Kenya urges Africa to expand ports to spur maritime trade

Wednesday, August 27, 2014 > 08:42:06

(Global Post)

Kenya on Tuesday called on African governments to urgently expand their ports so as not to lose out on the resurgent global maritime trade.

Kenya Ports Authority (KPA) chairman Danson Mungatana told a regional maritime conference in Nairobi that most of the African ports are experiencing between 10-12 percent growth.

"Over the last decade, the global maritime trade has been expanding. It is expected to grow by an average 7.5 percent over the next six years to around 840 million TEUs (Twenty Foot Equivalent Units) in 2016," Mungatana told delegates drawn from various countries in the region at the East Africa Transport Infrastructure Conference.

TEUs is a unit of cargo used to measure the capacity of ships and container terminals.
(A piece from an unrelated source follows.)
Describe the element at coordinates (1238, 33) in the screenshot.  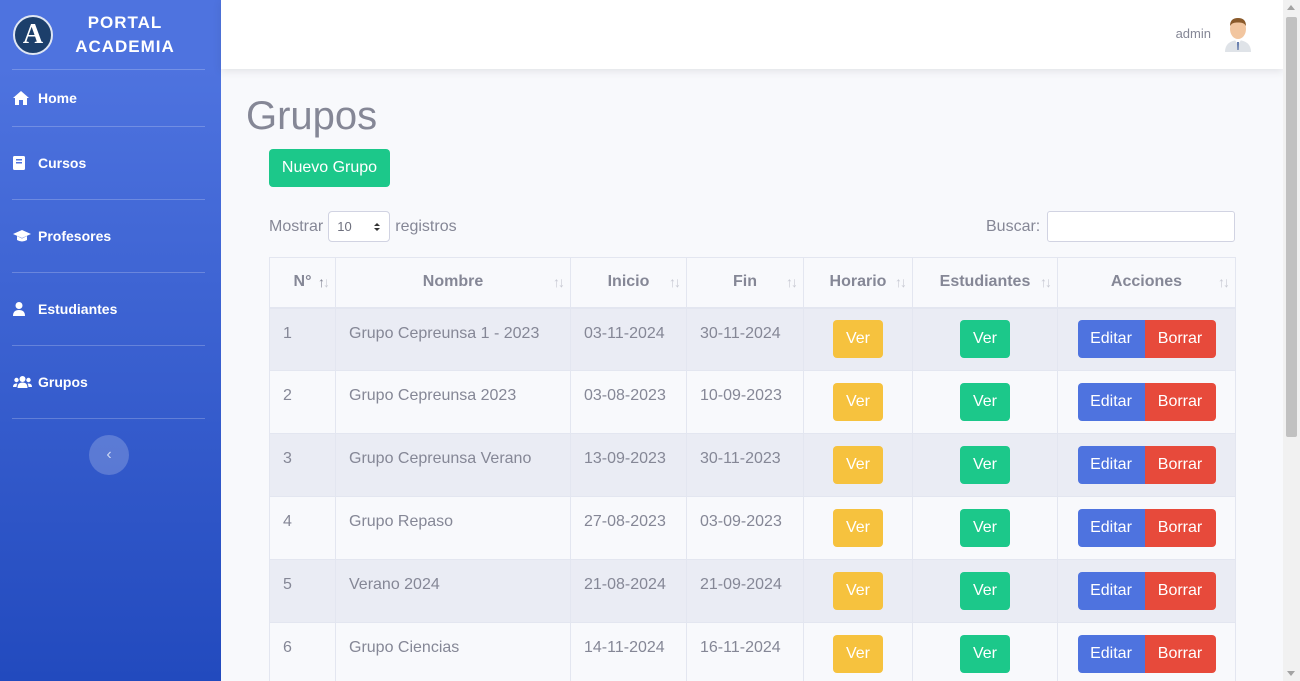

Mungatana said most ports in Africa will be unable to handle the bigger ships currently being built, owing to lack of capacity and use of old equipment.

"This will deny African countries, especially those on the coastline, the benefits of increased maritime trade," the KPA chairman said.

He said the growing number of large vessels currently in use is necessitating port expansion in the continent.

In 1996, the largest vessel size had a capacity of 4,000 TEUs, rising to 6,000 TEUs in 2001 and 16,000 TEUs in 2011.

Mungatana said the steady increase in ship sizes coupled with growing cargo volumes has put pressure on cargo infrastructure and terminal capacities the world over, in particular for African ports which have capacity constraints and poor transport infrastructure connectivity.

He added that many European ports were on rebound after shedding the effects of the global financial crisis, and were therefore investing heavily in capacity expansion.

"African ports must align themselves with their European counterparts in order to remain competitive."

According to the United Nations, Africa accounts for a paltry two percent of international trade.